*** Block opens ***

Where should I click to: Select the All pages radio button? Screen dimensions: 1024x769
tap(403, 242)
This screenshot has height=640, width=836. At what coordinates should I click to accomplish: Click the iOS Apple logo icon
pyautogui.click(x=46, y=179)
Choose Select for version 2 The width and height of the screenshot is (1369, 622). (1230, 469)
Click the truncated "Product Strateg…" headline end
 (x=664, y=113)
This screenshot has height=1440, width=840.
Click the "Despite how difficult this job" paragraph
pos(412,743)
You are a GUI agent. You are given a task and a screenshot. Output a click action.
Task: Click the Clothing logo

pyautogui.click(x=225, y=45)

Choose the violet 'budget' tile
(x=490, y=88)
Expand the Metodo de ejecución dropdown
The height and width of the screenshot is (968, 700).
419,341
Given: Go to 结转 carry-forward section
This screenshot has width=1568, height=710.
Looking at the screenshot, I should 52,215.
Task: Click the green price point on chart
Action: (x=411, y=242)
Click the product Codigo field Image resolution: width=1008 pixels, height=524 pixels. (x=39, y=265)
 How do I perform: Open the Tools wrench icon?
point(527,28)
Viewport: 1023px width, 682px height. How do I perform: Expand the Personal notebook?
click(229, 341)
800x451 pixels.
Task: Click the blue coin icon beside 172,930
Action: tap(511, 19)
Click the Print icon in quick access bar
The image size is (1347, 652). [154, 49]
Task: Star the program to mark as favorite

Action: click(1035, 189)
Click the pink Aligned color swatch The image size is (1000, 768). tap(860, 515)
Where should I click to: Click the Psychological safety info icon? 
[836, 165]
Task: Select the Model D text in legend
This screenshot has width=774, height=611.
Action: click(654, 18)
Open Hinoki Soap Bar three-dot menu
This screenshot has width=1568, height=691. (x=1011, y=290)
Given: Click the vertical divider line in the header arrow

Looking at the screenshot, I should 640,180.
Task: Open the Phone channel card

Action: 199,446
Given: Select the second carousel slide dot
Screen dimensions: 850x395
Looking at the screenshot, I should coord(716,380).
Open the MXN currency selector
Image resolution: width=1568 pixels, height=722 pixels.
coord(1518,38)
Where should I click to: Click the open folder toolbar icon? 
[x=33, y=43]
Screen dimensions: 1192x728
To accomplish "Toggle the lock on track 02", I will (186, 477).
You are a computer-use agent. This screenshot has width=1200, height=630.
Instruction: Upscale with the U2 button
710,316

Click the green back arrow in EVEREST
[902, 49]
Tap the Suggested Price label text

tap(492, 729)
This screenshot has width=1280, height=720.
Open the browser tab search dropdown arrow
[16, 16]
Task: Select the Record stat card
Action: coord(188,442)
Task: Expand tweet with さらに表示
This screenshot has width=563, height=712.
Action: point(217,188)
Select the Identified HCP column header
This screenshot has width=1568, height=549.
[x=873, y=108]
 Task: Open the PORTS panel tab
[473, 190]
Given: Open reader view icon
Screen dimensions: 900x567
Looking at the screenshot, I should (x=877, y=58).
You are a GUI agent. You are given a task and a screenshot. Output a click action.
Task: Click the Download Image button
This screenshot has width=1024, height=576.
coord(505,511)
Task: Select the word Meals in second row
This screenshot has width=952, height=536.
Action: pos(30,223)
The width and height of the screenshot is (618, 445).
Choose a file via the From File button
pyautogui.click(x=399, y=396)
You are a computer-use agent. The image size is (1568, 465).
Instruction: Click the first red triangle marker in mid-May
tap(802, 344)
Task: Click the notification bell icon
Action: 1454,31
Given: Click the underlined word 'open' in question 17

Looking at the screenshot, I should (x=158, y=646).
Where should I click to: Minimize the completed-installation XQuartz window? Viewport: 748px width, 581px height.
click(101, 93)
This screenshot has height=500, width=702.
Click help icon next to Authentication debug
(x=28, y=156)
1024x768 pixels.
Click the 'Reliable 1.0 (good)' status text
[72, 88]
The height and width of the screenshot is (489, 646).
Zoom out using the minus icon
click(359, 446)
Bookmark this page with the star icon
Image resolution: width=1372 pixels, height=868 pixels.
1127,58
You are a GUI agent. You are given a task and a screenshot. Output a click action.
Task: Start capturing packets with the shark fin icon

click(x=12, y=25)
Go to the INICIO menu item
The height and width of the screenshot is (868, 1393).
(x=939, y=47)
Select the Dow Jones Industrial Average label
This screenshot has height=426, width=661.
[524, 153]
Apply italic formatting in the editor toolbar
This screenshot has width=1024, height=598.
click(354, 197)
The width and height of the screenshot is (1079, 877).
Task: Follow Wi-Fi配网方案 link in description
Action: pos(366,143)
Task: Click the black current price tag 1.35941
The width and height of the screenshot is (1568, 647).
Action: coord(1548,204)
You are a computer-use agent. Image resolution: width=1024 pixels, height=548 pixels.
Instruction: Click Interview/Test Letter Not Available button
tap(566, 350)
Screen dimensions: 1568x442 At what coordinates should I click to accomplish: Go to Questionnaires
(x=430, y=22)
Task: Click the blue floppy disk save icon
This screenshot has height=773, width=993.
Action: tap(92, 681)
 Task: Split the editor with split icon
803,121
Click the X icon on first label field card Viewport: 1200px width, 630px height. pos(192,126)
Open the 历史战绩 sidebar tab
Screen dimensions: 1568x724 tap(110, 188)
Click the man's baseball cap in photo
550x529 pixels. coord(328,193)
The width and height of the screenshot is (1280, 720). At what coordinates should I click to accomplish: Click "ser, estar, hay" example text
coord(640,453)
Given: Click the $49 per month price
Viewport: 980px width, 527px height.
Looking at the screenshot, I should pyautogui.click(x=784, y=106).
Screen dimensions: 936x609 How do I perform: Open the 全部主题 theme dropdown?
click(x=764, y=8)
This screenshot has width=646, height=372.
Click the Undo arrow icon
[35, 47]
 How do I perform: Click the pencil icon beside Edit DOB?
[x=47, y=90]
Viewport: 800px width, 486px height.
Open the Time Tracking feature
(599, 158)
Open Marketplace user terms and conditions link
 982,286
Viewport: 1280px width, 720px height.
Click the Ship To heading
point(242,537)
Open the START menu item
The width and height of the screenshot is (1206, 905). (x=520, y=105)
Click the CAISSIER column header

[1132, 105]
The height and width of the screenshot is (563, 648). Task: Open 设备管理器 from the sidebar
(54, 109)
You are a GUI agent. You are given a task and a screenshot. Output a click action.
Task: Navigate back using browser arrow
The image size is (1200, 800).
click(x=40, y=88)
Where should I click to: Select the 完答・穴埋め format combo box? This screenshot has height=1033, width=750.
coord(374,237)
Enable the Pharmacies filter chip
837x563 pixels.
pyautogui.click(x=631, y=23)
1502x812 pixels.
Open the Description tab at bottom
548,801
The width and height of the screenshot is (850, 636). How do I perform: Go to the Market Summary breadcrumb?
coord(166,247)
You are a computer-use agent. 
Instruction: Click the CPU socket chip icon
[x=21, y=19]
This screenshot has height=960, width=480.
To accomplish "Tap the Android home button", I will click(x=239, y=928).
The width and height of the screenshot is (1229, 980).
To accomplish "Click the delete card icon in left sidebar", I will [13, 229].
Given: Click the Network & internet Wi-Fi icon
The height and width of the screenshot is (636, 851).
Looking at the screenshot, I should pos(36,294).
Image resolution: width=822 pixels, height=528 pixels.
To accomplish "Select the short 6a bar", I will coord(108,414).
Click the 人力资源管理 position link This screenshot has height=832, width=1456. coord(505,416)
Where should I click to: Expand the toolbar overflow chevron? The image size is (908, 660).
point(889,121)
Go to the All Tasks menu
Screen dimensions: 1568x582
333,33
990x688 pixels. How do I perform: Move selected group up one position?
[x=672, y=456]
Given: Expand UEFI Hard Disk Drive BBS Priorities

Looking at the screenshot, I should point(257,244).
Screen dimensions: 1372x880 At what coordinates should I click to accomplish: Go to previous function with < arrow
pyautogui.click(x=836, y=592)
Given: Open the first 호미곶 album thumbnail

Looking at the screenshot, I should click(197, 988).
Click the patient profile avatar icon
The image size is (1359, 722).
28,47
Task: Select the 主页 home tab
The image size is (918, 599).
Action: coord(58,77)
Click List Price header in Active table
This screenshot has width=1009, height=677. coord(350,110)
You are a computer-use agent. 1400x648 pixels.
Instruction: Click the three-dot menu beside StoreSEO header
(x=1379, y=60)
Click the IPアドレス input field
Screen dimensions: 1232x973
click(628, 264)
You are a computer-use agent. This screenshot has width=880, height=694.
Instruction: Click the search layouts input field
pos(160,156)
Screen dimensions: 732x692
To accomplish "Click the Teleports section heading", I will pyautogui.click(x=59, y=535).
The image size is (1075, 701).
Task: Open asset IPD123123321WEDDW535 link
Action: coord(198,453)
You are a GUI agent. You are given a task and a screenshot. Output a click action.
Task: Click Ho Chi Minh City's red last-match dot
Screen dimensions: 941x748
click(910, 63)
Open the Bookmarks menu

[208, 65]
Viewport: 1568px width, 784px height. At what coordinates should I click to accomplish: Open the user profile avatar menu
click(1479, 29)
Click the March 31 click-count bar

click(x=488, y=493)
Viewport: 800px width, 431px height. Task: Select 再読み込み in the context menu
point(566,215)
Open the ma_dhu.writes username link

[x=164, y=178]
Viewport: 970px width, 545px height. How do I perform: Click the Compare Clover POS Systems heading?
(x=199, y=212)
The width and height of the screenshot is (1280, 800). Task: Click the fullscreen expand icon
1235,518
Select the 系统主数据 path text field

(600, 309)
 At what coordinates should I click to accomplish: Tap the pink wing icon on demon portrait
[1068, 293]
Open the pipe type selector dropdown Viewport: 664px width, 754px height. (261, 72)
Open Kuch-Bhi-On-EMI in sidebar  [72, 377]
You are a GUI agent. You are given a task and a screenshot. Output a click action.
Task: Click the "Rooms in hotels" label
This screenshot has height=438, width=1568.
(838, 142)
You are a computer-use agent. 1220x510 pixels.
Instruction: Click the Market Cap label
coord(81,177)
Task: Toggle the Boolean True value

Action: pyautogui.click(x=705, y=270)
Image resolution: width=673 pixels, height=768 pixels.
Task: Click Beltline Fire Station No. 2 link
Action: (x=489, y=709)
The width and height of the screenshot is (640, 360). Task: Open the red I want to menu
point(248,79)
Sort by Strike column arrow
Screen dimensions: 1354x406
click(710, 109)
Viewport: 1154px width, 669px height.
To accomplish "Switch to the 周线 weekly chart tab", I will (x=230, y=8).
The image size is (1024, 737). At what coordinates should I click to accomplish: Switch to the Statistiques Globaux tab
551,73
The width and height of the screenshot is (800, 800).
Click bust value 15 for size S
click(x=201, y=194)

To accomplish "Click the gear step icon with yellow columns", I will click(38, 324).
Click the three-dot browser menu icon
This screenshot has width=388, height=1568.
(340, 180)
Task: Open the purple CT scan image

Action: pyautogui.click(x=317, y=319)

*** Block closes ***

#### What to produce
Above are the records. Copy every line in them holding "second".

#### Exercise output
Given: Select the second carousel slide dot
Task: Select the word Meals in second row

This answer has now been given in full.